From Alan Bennett's Baffled at a Bookcase, to Lucy Mangan's Library Rules, famous writers tell us all about how libraries are used and why they're important. Tom Holland writes about libraries in the ancient world, while Seth Godin describes what a library will look like in the future. Lionel Shriver thinks books are the best investment, Hardeep Singh Kohli makes a confession and Julie Myerson remembers how her career began beside the shelves. Using memoir, history, polemic and some short stories too, The Library Book celebrates 'that place where they lend you books for free' and the people who work there. All royalties go to The Reading Agency, to help their work supporting libraries.
Book Guy is unique. It's a librarian's story of getting books into the hands of rural school children and people in isolated places in the Peace River country and up the Alaska Highway. The story also tells how the mobile service began 50 years ago and traces-not without humour-the remarkable efforts of successive true-grit librarians to overcome the obstacles of poor working conditions, severe cold and the hazards of dust and ice and muddy roads.
A Social History of Books and Libraries from Cuneiform to Bytes by Patrick M. Valentine Pdf
A Social History of Books and Libraries from Cuneiform to Bytes traces the roles of books and libraries throughout recorded history and explores their social and cultural importance within differing societies and changing times. It presents the history of books from clay tablets to e-books and the history of libraries, whether built of bricks or bytes.
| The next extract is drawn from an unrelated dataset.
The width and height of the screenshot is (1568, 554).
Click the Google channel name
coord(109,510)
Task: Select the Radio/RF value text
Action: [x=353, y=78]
Author : Ernest A. Savage Publisher : Routledge Page : 206 pages File Size : 45,8 Mb Release : 2021-12-14 Category : Language Arts & Disciplines ISBN : 9781000507010
Manual of Book Classification and Display by Ernest A. Savage Pdf
This book, first published in 1946, lays out the tools a librarian has to organize books for use and to make them productive. The methods of classing, cataloguing, indexing, personal guidance, display and publicity are directed to one end, the making know of books and their contents.